Sie wollen einen der größten literarischen Schätze der Antike bergen: Wie ein Forschungstrio mit KI karbonisierte Schriftrollen entziffert.

Astrid Herbold, 03.04.2024
KI hilft dabei, Schriftzeichen auf Papyrusrollen sichtbar zu machen.
KI hilft dabei, Schriftzeichen auf Papyrusrollen sichtbar zu machen. © Digital Restoration Initiative at the University of Kentucky

Gar nicht so leicht, Youssef Nader in diesen Tagen in Berlin ans Telefon zu bekommen. Der 27-jährige Doktorand aus Ägypten ist vor einigen Wochen, quasi über Nacht, zu einem berühmten und vielgefragten Forscher geworden. Nader kam vor vier Jahren aus Kairo in die deutsche Hauptstadt Berlin und promovierte an der Freien Universität Berlin am Dahlem Center for Machine Learning and Robotics. Seither haben Medien auf der ganzen Welt über ihn und sein Team berichtet; sie sparten dabei nicht an Superlativen. „Die klügsten jungen Köpfe der Welt haben gerade ein zweitausend Jahre altes Rätsel gelöst“, titelte etwa das Wall Street Journal. 
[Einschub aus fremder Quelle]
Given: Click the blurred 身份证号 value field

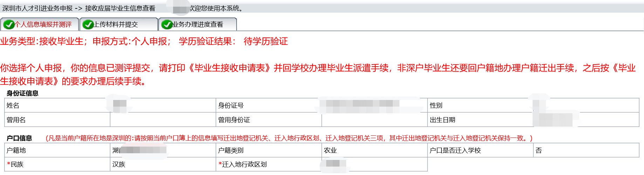Looking at the screenshot, I should click(375, 105).

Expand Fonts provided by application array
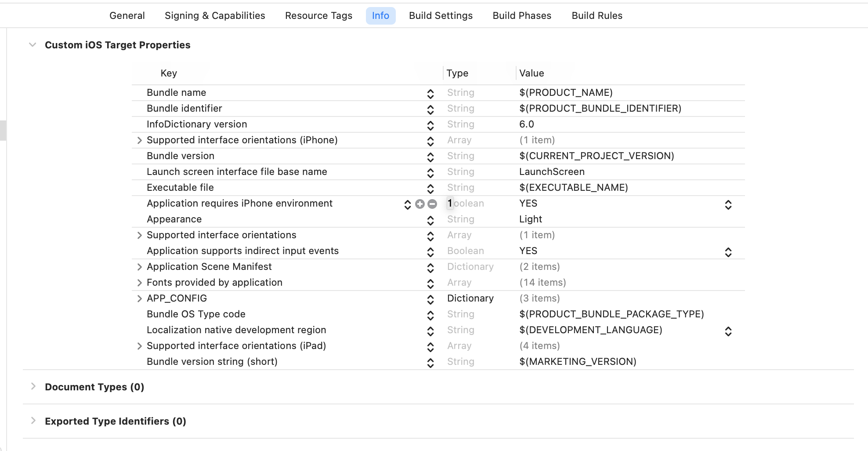(139, 283)
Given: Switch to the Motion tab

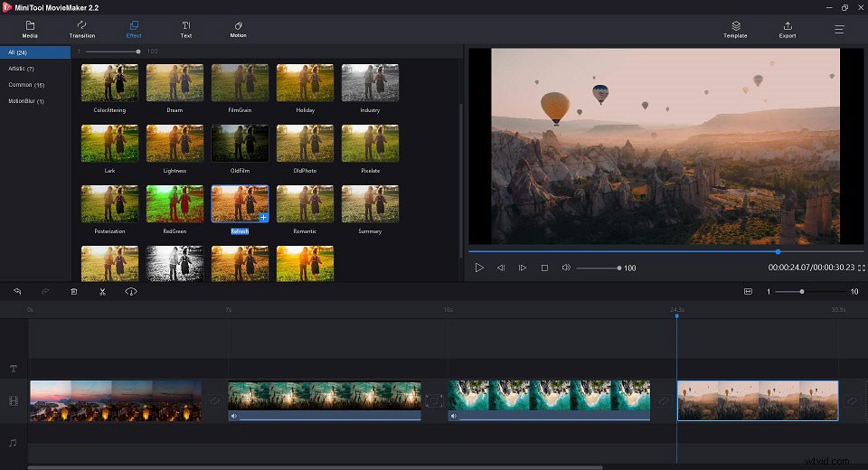Looking at the screenshot, I should point(238,30).
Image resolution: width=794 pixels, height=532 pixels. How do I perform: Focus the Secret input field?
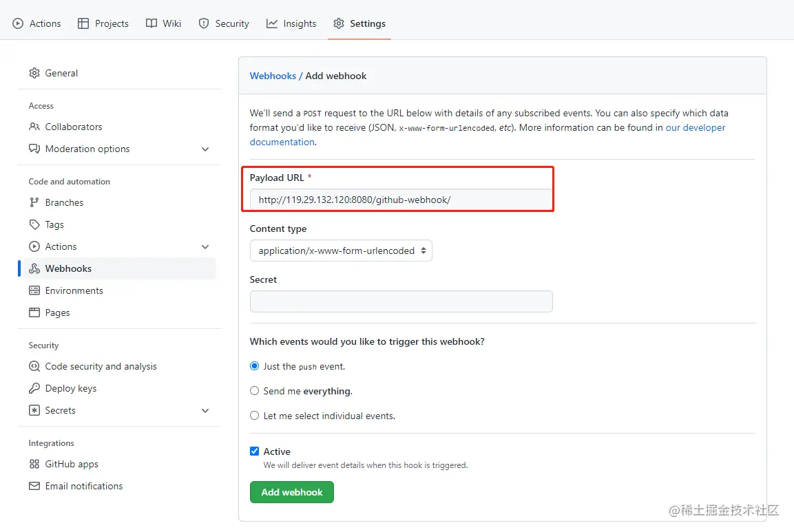[x=401, y=301]
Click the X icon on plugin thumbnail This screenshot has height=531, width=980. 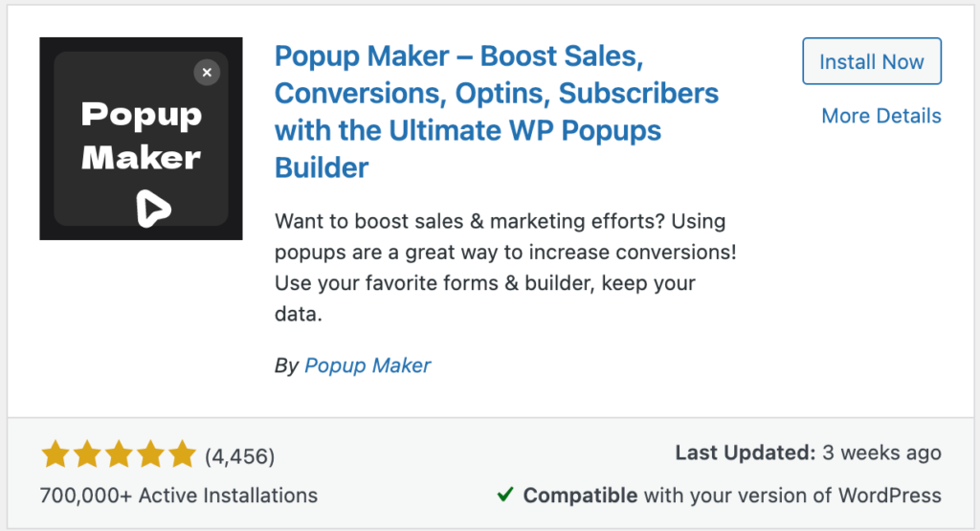pos(207,72)

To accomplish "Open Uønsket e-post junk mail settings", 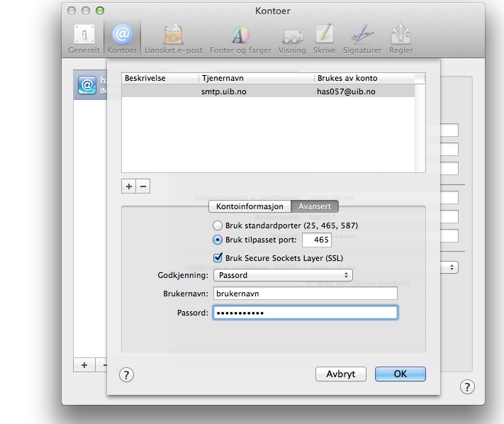I will (x=174, y=38).
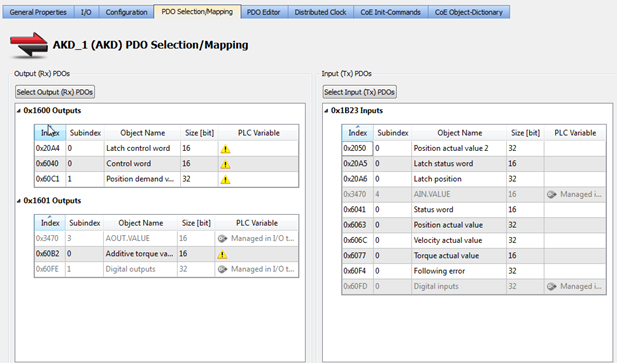Click managed I/O icon for Digital outputs

tap(222, 269)
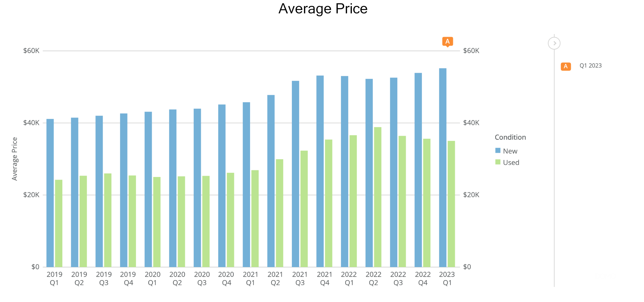Click the vertical Average Price axis title
Screen dimensions: 644x302
click(15, 159)
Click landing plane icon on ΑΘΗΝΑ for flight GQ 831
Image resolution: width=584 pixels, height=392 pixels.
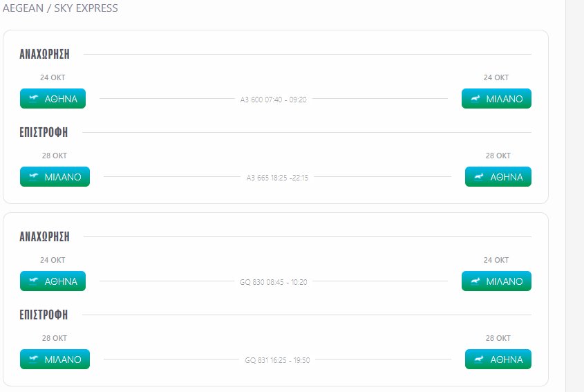pos(479,360)
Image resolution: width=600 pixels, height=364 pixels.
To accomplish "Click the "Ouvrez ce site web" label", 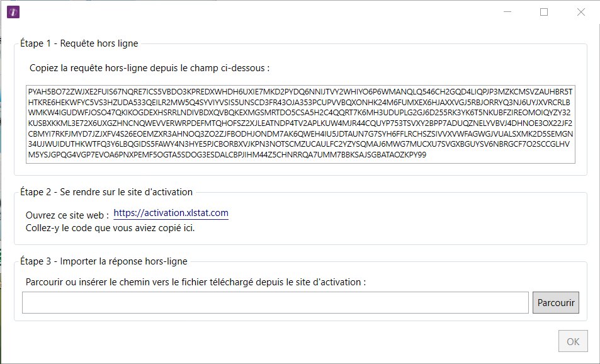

Das sei alles immer noch „überwältigend“, sagt Nader, er habe gar nicht damit gerechnet, dass ein wissenschaftlicher Wettbewerb solch einen Rummel auslösen könnte. Dann ergänzt er bescheiden: „Es macht mich stolz, Teil von etwas so Großem zu sein. Ich bin glücklich, dass ich etwas beitragen konnte.“ Die Erkenntnisse des jungen Forschers haben viele Althistoriker und auch die geschichtsinteressierte Öffentlichkeit in helle Aufregung versetzt. Denn dank einer Künstlichen-Intelligenz-Anwendung, die Nader entwickelte, könnte in den kommenden Jahren einer der größten literarischen Schätze der Antike gehoben werden – buchstäblich.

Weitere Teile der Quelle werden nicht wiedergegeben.